II. To determine whether the rate of transplantation-related mortality (TRM) can be decreased for patients with CML-BC and Ph+ ALL responsive to imatinib mesylate (or dasatinib or nilotinib) followed by nonmyeloablative HSCT compared to historical controls given high-dose conventional allogeneic HSCT or chemotherapy.
SECONDARY OBJECTIVES:
I. To evaluate whether donor lymphocyte infusion (DLI) can be safely used in patients with mixed or full donor chimerism as preemptive therapy to eliminate minimal residual disease.
OUTLINE:
INDUCTION THERAPY: Patients continue to receive imatinib mesylate orally (PO), dasatinib PO, or nilotinib PO once or twice daily until day -2 and resume on day 14 or when blood counts recover after peripheral blood stem cell (PBSC) transplantation.

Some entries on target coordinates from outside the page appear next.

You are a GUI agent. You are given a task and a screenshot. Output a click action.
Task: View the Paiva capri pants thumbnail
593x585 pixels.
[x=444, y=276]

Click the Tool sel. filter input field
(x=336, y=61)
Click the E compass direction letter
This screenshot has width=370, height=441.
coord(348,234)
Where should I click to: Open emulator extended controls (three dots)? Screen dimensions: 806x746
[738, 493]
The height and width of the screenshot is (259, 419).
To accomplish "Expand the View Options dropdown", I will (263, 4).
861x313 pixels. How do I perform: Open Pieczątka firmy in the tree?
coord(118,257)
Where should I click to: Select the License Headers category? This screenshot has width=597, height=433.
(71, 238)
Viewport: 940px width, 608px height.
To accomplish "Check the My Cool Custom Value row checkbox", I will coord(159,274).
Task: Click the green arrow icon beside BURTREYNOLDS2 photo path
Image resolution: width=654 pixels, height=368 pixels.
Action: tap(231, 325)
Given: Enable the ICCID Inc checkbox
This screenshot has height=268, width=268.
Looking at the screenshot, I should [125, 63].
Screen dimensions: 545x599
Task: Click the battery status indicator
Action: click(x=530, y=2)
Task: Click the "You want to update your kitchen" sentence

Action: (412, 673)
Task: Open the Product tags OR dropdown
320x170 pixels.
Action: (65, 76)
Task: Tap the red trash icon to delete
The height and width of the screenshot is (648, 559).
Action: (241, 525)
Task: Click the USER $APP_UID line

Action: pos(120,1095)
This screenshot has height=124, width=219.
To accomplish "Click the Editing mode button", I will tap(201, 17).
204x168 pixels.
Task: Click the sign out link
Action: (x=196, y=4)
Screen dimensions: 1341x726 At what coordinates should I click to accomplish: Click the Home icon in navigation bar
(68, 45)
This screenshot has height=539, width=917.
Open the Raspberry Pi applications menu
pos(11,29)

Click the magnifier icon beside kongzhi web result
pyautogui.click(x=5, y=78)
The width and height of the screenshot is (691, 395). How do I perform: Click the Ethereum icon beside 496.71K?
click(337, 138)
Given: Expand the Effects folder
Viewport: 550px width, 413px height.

NONMYELOABLATIVE CONDITIONING: Patients receive fludarabine intravenously (IV) on days -4 to -2; and undergo TBI on day 0.
TRANSPLANTATION: Patients undergo allogeneic PBSC transplantation on day 0.
GRAFT-VERSUS-HOST-DISEASE (GVHD) PROPHYLAXIS: Patients receive mycophenolate mofetil (MMF) PO every 12 hours on days 0-27 (related donor recipients) or every 8 hours on days 0-96 with taper on day 40 (unrelated donor recipients). Patients also receive cyclosporine IV or PO every 12 hours on days -3 to 56, followed by taper on days 57-180 (related donor recipients) or on days -3 to 100, followed by taper on days 101-177 (unrelated donor recipients).
DONOR LYMPHOCYTE INFUSION: Patients with persistent disease and no GVHD after stopping GVHD prophylaxis receive donor lymphocyte infusion IV over 30 minutes once every 28 days for 3 doses.
Treatment continues in the absence of disease progression or unacceptable toxicity.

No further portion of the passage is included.